Book Six, Chapter 14: 555-7468
byI couldn’t really complain about nightmares, could I? That was the worst I had seen of these demon enemies of ours, at least as far as my suffering went.
But when I woke up covered in sweat, it was difficult not to regret choosing this storyline.
As strange as it might seem, sleep was something that Carousel rarely denied players, Goodnight Neighbor being an exception. Sure, it might wake them from their slumber to chase them around with monsters, but that was for the camera; there was generally time to rest between scenes.

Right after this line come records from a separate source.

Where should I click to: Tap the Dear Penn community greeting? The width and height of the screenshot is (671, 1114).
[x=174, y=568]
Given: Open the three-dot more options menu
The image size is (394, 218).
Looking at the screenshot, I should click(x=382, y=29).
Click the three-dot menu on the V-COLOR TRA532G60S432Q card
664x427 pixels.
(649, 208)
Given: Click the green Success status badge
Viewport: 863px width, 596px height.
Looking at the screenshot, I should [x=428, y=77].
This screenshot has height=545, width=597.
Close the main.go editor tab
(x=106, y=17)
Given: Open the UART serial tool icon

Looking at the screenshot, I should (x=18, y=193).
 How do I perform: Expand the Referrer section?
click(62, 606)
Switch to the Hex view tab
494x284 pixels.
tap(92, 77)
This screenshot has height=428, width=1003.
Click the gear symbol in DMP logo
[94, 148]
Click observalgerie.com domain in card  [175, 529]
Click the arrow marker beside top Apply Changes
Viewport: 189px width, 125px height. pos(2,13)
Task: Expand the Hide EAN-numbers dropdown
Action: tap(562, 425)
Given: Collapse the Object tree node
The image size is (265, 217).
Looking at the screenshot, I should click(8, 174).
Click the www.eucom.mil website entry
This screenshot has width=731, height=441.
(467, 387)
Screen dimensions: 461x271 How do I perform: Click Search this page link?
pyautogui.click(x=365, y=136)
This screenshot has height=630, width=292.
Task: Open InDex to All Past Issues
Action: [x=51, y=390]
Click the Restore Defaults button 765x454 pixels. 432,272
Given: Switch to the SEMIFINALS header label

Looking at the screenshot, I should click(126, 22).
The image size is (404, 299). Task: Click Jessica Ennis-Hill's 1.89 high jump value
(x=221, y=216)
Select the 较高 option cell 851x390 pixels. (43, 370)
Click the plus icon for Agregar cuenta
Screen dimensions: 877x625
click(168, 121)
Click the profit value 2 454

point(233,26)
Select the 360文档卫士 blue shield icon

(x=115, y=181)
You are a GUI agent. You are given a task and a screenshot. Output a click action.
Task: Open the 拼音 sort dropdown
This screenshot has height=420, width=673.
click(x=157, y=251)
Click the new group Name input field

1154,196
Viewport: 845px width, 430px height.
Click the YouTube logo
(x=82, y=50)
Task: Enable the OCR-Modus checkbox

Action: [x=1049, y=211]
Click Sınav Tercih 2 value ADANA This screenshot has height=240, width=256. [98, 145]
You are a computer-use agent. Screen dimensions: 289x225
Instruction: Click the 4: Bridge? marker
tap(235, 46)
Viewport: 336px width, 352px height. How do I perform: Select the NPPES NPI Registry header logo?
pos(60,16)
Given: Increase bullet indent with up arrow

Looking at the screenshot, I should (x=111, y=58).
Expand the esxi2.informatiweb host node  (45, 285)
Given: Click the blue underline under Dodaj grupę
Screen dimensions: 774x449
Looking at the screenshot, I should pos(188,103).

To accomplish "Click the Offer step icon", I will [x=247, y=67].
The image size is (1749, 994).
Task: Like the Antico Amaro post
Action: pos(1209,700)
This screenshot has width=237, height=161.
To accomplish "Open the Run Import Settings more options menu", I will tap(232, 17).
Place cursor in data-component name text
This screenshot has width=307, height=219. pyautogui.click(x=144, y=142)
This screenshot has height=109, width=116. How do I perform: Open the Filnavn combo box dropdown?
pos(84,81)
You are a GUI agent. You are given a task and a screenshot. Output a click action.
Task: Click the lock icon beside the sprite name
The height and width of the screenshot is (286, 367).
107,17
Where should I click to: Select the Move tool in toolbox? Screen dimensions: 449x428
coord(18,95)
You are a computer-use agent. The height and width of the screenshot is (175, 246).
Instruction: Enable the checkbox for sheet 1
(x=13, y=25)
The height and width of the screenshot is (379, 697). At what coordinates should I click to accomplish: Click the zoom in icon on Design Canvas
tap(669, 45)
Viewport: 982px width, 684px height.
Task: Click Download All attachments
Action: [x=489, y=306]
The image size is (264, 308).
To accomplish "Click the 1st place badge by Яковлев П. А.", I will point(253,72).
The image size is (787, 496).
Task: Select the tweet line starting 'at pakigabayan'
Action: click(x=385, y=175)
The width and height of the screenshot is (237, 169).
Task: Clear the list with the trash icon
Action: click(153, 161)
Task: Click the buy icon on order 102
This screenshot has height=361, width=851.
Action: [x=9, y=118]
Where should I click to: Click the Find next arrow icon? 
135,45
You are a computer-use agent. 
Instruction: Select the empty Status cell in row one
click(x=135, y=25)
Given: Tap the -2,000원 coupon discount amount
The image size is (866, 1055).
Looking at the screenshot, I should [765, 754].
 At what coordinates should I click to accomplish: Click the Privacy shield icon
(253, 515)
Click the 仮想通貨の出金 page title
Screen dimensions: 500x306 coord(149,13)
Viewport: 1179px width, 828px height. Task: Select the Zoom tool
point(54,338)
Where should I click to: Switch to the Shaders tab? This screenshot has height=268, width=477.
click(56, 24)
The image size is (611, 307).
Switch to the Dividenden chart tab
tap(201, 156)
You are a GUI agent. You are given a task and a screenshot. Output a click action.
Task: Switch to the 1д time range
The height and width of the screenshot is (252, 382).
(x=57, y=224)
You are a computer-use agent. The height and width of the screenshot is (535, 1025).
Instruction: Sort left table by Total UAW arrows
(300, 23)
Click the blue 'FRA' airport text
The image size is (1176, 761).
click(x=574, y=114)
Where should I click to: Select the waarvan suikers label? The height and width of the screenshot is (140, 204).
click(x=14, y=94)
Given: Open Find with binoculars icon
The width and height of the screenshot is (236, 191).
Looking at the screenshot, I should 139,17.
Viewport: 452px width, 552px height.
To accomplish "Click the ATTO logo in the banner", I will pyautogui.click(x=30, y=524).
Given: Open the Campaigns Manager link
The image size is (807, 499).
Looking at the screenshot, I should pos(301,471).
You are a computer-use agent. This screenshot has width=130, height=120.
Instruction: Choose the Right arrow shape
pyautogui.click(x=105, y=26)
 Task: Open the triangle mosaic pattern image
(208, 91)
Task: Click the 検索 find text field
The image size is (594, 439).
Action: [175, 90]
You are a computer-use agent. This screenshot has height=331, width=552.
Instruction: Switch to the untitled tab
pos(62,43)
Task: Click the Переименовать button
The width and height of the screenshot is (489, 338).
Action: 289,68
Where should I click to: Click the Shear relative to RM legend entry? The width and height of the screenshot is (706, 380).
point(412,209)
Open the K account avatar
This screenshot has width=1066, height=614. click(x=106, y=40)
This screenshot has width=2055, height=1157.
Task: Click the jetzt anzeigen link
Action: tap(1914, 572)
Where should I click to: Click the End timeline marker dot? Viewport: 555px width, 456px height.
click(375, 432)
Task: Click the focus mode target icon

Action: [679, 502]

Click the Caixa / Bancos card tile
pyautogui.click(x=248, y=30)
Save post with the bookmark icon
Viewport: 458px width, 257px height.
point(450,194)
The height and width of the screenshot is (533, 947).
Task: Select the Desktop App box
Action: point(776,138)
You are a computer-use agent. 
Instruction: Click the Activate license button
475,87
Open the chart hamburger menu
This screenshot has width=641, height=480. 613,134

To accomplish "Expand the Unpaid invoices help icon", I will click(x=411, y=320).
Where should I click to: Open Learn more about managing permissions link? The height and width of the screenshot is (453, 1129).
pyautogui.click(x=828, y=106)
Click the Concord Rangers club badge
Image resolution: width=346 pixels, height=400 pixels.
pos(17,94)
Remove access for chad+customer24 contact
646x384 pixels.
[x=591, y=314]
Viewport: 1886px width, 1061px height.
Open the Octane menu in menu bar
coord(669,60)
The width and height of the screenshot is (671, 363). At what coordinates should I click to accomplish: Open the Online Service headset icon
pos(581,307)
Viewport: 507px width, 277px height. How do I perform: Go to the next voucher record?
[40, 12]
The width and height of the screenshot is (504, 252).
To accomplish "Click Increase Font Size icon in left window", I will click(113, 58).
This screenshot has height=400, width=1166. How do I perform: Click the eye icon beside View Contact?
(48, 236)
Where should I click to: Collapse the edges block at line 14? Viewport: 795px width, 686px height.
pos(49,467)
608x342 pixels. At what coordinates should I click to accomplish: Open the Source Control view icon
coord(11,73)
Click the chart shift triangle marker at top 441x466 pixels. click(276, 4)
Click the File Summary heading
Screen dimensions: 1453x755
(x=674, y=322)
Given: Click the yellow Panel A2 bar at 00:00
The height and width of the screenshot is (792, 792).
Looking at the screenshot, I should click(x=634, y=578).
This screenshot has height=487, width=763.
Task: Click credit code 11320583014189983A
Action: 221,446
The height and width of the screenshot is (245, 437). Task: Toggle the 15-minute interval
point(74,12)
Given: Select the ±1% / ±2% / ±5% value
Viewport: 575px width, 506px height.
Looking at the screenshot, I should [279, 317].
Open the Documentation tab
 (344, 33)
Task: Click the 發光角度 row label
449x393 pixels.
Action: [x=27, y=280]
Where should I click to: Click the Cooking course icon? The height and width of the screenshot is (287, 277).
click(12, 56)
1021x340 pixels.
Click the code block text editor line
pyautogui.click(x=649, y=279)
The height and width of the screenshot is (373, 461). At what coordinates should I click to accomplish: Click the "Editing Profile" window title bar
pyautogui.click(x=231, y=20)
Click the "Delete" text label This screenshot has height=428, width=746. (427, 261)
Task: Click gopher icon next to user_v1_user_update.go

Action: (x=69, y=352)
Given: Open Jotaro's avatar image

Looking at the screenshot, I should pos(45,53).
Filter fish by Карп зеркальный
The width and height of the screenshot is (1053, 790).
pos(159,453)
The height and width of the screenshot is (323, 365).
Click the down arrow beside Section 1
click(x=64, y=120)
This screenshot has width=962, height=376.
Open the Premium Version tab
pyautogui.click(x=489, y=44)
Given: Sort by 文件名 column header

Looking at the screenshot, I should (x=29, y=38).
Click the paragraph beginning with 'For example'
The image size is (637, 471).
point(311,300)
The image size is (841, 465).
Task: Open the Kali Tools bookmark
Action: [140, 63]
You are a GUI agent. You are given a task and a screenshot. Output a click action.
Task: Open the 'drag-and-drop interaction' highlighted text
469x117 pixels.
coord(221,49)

Here, every time I went to sleep, I learned a few new tropes that the Repossessors held. And in order to acquire them, I had to run through some sort of surreal, hellish version of the pizza parlor, chased sometimes by shadows, but this time by possessed animatronics with cracked limbs that allowed them to contort and twist in ways their design was not meant to.
My pursuers never caught me that I remembered.
Worse yet, I had a feeling that the Night Terrors trope the Repossessors had was interacting with my psychic background to give me insight into the hell world that existed beneath it all. But because this was a nightmare, I was having difficulty remembering what happened.
After the first night, I had set out a notebook and a pen, hoping to write down everything. So when I woke and dried my sopping, sweaty skin with a towel, I began writing, trying to record everything I had seen in my nightmare.
Despite the surreal nature, I got the feeling that this endless, exaggerated maze, composed of things found in the pizza parlor, was a physical place, not just a figment of my imagination.
Worst of all, I felt I remembered something only in part. Something I had seen but couldn’t recall upon waking, except for the feeling it had given me, a feeling of true dread.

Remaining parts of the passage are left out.